On a recent work visit to Belfast I stopped in the local music shop to while away a very rainy dinner hour.  The staff were very accommodating, helpful and chatty and let me try out anything I so desired - a couple of Custom Shop Fenders, a Martin or two and a couple of Taylors.  On the wall next to me were a number of Lowden acoustics.  I recalled to one of the guys in the shop that I had tried these a good few years ago, enjoyed the sounds, but usually found the necks to be on the wide size for me and some of the body shapes uncomfortably large for my short arse stature and stubby fingers.

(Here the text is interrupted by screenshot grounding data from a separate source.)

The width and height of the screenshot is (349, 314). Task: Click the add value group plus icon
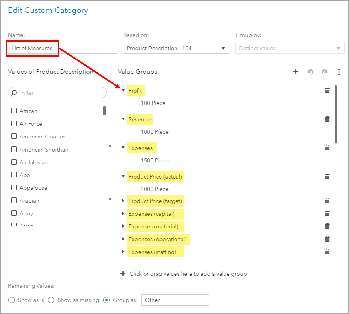pos(296,72)
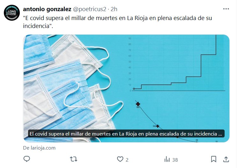Viewport: 238px width, 168px height.
Task: View post analytics showing 38 views
Action: click(171, 159)
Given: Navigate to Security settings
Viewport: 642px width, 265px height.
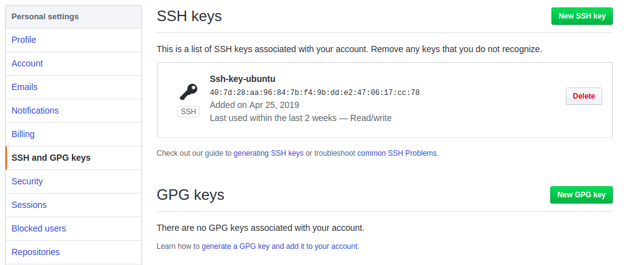Looking at the screenshot, I should click(x=27, y=181).
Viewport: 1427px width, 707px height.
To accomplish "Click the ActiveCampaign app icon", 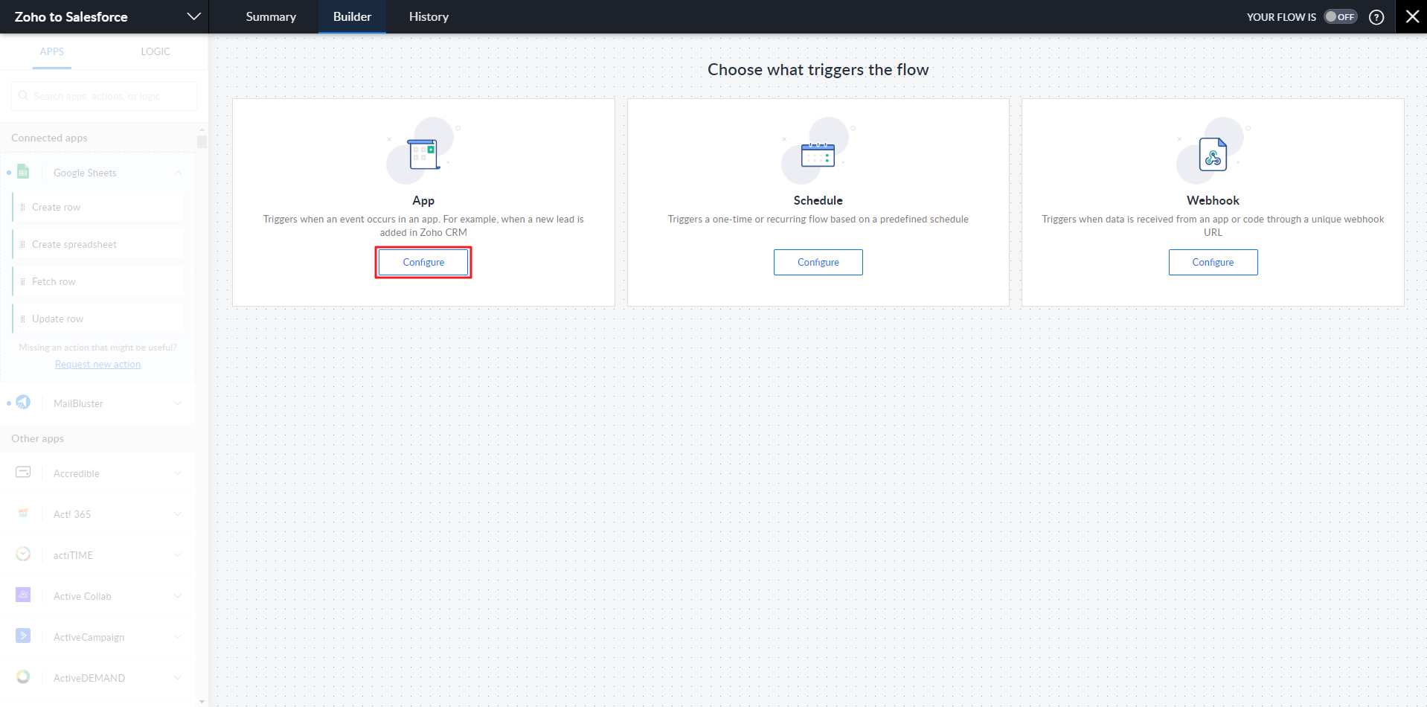I will click(23, 636).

At this he lifted off the wall and handed me a Wee Lowden, something that at first glance looked like the Lowden version of the Taylor GS Mini/Martin D Jr.

I gave it the traditional try out of a big old E chord followed by an even bigger G.

The sounds coming from this little thing were nothing like expected (I've found many of the smaller guitars have relatively smaller voices - I currently own 2 smaller Taylors (Big Baby and GS Mini which I love), but the Lowden had so much more.  It had the full Lowden tone, as big as any Martin OM/OOO, didn't have quite as much thump as a Martin Dread, but this thing is smaller than a OO.  All the tone, just in a mini package.  I played and looked over this one for about half an hour and can honestly say it's as good as anything I've ever owned and other friends guitars I've played costing much more.

The downside to this is the price - £3200 or thereabouts.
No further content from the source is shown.